__TEXT SEGMENT__:
------------
Schwärmerei is a cadre of solemn preachers informing the nation fourteen years ago that the hurricane hit New Orleans because God is mad at gays. (Like God sent one of Gabriel’s underlings to tell them that.)

Then again, Schwärmereiis a cadre of mainline theologians responding with equal solemnity that God can’t be mad at gays because God doesn’t get mad at anybody. (Like God slipped them an exclusive tip that Amos, Isaiah, et al. were all wet.)

Schwärmerei is the capital campaign consultant pushing me to insist as senior pastor—from the pulpit no less—that God absolutely wants the congregation to tackle and finish the big-bucks building project we’ve been talking about. (Like the Spirit had whispered this in my ear one night. The guy was miffed, by the way, when I refused to play along. That’s Schwärmerei too.)

Lately I’ve noticed a milder form of Schwärmerei popping up with regularity at the church meetings I attend. It breaks out when someone pious and well-placed instructs the saints assembled to spend the next half hour or so conversing at their tables about “what God is doing” in their congregations or communities. I have yet to sit through one of those discussions without squirming.

It’s not that this topic is either silly or illegitimate. Anything but. Christian life, after all, is best defined as a ceaseless celebration of God’s unrelenting doing on behalf of blind and stupid sinners. What is the Bible, if not an extended account of such doing in times past that anchors and invites all manner of sturdy, dependable observations about God’s doing today? Here Luther’s heirs enjoy the added benefit of the Small Catechism, a succinct and rich compendium of exactly such observations. What is God doing these days in the congregation I serve or the community I live in? Some answers, drawn from these sources—

  • God is “daily and richly” forgiving my sins, and the sins of all believers.
  • God is providing me with “clothing and shoes, food and drink, house and home, spouse and children”—also car, computer, and everything else that keeps me going day by day.
  • God is reminding me constantly to behave, loving God above all else and my neighbor as myself.
  • God is holding me to account when I don’t behave. (See, e.g., that agent of his, the cop I got the speeding ticket from.)
  • God is busy with the project of putting me to death.
  • All the more is God engaged in the greater project of making me alive in Christ.
------------
__WORK ITEM 1__: Reproduce the part of the passage on Schwärmerei that opens with the words containing "It’s not that" and closes with "day by day.".
The passage on Schwärmerei and the listing have no connection to each other.
------------
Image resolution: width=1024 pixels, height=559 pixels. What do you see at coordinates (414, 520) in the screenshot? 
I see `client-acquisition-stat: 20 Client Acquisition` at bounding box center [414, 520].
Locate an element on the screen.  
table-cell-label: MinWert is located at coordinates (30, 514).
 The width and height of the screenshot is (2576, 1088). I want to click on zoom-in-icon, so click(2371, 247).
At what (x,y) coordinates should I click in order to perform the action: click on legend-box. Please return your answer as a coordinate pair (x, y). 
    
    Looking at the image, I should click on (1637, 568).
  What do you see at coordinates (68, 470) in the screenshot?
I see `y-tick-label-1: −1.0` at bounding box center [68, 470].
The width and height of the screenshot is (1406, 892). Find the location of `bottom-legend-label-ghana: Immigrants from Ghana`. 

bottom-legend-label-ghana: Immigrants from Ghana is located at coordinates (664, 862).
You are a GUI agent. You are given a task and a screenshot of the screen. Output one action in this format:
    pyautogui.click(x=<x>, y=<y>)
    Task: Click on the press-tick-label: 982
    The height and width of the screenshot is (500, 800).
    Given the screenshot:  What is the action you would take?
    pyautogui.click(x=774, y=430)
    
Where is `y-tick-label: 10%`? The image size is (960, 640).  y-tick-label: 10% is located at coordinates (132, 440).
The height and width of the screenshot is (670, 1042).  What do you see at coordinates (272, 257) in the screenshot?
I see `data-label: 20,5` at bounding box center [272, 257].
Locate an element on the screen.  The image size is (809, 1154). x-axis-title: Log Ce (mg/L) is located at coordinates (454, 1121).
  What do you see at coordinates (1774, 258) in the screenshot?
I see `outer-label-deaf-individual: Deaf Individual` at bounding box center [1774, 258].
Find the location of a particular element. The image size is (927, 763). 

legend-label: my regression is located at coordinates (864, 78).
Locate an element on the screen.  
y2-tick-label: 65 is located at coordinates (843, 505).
------------
__WORK ITEM 2__: Transcribe the lines of the listing from the line containing "coordinates (132, 440)." through the end of the listing, with both ends included.

__TASK ANSWER 1__:
It’s not that this topic is either silly or illegitimate. Anything but. Christian life, after all, is best defined as a ceaseless celebration of God’s unrelenting doing on behalf of blind and stupid sinners. What is the Bible, if not an extended account of such doing in times past that anchors and invites all manner of sturdy, dependable observations about God’s doing today? Here Luther’s heirs enjoy the added benefit of the Small Catechism, a succinct and rich compendium of exactly such observations. What is God doing these days in the congregation I serve or the community I live in? Some answers, drawn from these sources—

  • God is “daily and richly” forgiving my sins, and the sins of all believers.
  • God is providing me with “clothing and shoes, food and drink, house and home, spouse and children”—also car, computer, and everything else that keeps me going day by day.

__TASK ANSWER 2__:
Where is `y-tick-label: 10%`? The image size is (960, 640).  y-tick-label: 10% is located at coordinates (132, 440).
The height and width of the screenshot is (670, 1042).  What do you see at coordinates (272, 257) in the screenshot?
I see `data-label: 20,5` at bounding box center [272, 257].
Locate an element on the screen.  The image size is (809, 1154). x-axis-title: Log Ce (mg/L) is located at coordinates (454, 1121).
  What do you see at coordinates (1774, 258) in the screenshot?
I see `outer-label-deaf-individual: Deaf Individual` at bounding box center [1774, 258].
Find the location of a particular element. The image size is (927, 763). 

legend-label: my regression is located at coordinates (864, 78).
Locate an element on the screen.  
y2-tick-label: 65 is located at coordinates (843, 505).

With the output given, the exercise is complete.